On Saturday the 22nd, electronic music splashes across the front and back seats of your aural vehicle, making the head swim and the spine tingle, a perfect stimulus to memories of hour-long blow jobs and window-clouded straddlings in lovers’ lanes across America – not all uses of the car being destructive.
But lest we forget the real destination of this trip – the art itself – there are works here that pierce the night of our auto-unconscious like high beams on a country road. Alexa Horochowski’s "Heartbreak Highway" series tells a story for lovelorn travelers by means of poetically suggestive road signs. Tim Halley’s "Kauseway Kruiser" installation puts the viewer in the solipsistic driver’s seat, emphasizing the ego-on-wheels nature of private motoring. And Christopher Saucedo’s "Fool’s Challenge" hyperfetishizes the auto body, taking the industry’s obsession with design and color a zany step beyond.

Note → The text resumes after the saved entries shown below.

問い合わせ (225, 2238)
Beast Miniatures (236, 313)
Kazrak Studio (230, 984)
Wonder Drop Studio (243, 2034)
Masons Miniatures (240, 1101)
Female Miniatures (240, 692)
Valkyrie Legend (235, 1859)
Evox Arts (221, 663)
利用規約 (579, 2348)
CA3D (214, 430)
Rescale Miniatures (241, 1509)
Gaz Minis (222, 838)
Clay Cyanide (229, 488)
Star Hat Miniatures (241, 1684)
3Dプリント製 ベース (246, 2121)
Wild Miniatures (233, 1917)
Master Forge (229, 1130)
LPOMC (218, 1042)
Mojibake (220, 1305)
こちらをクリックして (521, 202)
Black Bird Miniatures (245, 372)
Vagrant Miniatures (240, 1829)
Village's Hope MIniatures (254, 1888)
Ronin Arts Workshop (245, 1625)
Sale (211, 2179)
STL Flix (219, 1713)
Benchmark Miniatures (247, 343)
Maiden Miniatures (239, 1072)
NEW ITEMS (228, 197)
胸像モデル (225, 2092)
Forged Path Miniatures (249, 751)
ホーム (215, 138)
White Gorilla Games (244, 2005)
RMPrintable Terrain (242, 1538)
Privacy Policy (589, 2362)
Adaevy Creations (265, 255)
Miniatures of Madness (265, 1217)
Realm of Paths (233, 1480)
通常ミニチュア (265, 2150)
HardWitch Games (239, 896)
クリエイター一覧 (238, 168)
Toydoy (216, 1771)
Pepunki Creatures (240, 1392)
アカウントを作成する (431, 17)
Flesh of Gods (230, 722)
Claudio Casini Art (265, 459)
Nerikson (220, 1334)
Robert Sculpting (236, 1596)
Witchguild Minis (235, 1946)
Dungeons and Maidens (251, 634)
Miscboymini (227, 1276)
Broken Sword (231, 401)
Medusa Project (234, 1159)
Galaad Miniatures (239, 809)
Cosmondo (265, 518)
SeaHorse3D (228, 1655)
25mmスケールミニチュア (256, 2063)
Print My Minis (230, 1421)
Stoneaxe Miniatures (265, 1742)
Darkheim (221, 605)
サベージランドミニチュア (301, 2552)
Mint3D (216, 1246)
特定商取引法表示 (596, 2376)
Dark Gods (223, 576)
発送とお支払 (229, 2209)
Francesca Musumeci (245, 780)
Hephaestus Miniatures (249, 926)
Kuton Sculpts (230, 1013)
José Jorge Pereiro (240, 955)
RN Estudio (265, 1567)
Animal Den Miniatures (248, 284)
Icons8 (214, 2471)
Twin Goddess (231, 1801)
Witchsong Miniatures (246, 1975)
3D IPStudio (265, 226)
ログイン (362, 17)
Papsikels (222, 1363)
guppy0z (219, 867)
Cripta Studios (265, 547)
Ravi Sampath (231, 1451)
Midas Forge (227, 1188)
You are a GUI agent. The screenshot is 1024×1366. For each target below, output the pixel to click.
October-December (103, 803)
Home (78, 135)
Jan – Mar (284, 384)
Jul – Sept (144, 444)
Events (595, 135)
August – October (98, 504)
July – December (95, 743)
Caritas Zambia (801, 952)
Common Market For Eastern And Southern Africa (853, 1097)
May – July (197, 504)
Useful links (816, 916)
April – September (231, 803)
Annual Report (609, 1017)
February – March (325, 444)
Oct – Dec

There’s an immediate humor in Jenny Schmid’s cartoony, caricatural drawings that works as an antidote to the real pain of her "Bike Wreck or Your Mamma Drives a Car" installation – a look back in anguish that provokes trembling unto laughter. And in Dave Toorongian’s photos of motor icons, such as the Uniroyal Tire or a flying(?) Flubbermobile (pictured) that could only have come from Detroit and its environs, gritty history becomes instant nostalgia.
The opening gala on the 14th features grub and libations, plus car karaoke ("Fun, Fun, Fun") hosted by WDET’s Ralph Valdez and Woodward Magazine’s Sarah Peters (tickets: $10 in advance, $12 at the door – call 313-898-4ART for reservations – proceeds donated to Michigan Rails-to-Trails Southeast Michigan Greenways).